Jauh telah Kartini meninggalkan massa nya. Masa ketika kata emansipasi masih diteriakkan dibagian bumi Indonesia. Ketika penindasan, diskriminasi dan ketidakmerdekaan milik sebagian besar perempuan. Sekarang tidak lagi kita menyapa emansipasi. Karena siapa yang mau diteriakkan untuk kata kemerdekaan atau keterwakilan perempuan diberbagai tempat. Baik itu dipendidikan, ekonomi, politik, maupun budaya dan adat istiadat. Sekarang sudah masanya kita berbicara keadilan dan kesetaraan manusia. Ya, kita seakan berbicara bagai sebuah musim yang akan berganti pada setiap massa nya. Jika memang demikian, maka waktu memang pemberi jawaban yang paling bijak.
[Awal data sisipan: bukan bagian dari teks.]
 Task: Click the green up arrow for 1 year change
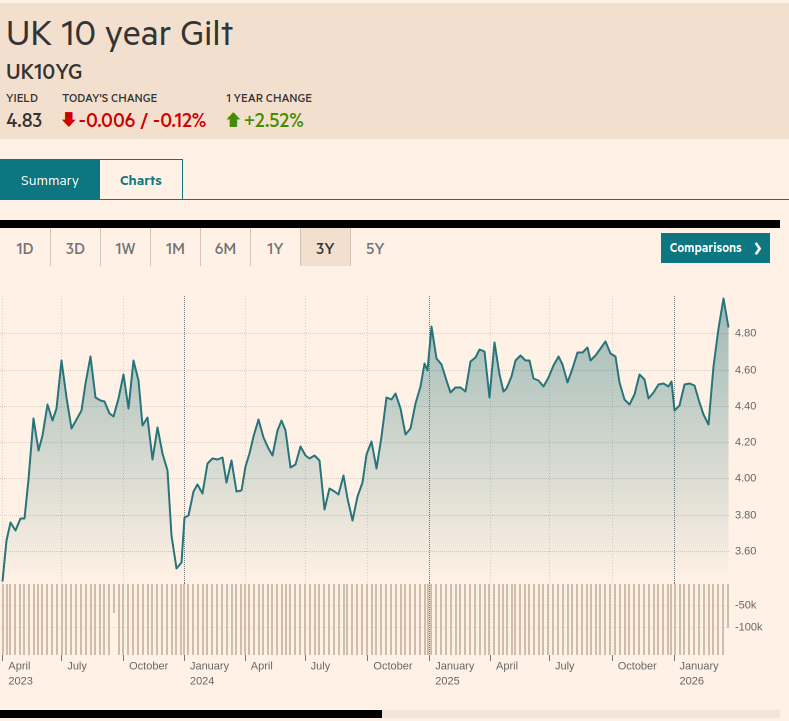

Ruang dan waktu telah menunjukkan kita sebuah dokumentasi sejarah penting. Ketika 1879 – 1904, seorang perempuan Jepara hidup dalam lingkungan yang ia anggap tak ada kemerdekaan bagi dirinya, perempuan dan perempuan-perempuan yang lain untuk duduk sejajar dengan laki-laki sebagai “manusia”. Pendidikan hanya milik laki-laki, dan perempuan harus puas sampai titik bisa membaca dan menulis saja, itupun hanya sebagian kecil. Selanjutnya menghabiskan hidup di rumah dan melayani suami. Kartini menumpahkan nya dalam tulisan-tulisan kepada sahabat Eropanya, yang lebih lama ia kenal lewat surat-surat yang penuh dengan dialektika.
Tapi kini masa nya telah berbeda. Masa sekarang, yang mungkin tak kan terbayang oleh Kartini untuk hidup dan berkembang di Negara Indonesia. Demokrasi dengan seluruh kemerdekaan masing-masing warga Negara atas nama, Hak Asasi Manusia. Semuanya dilindungi, dan sama dimata hukum. Tapi tidak dimata manusia dan konstruksi masyarakat Indonesia. Ketimpangan dan ketikadilan masih terjadi dimana saja.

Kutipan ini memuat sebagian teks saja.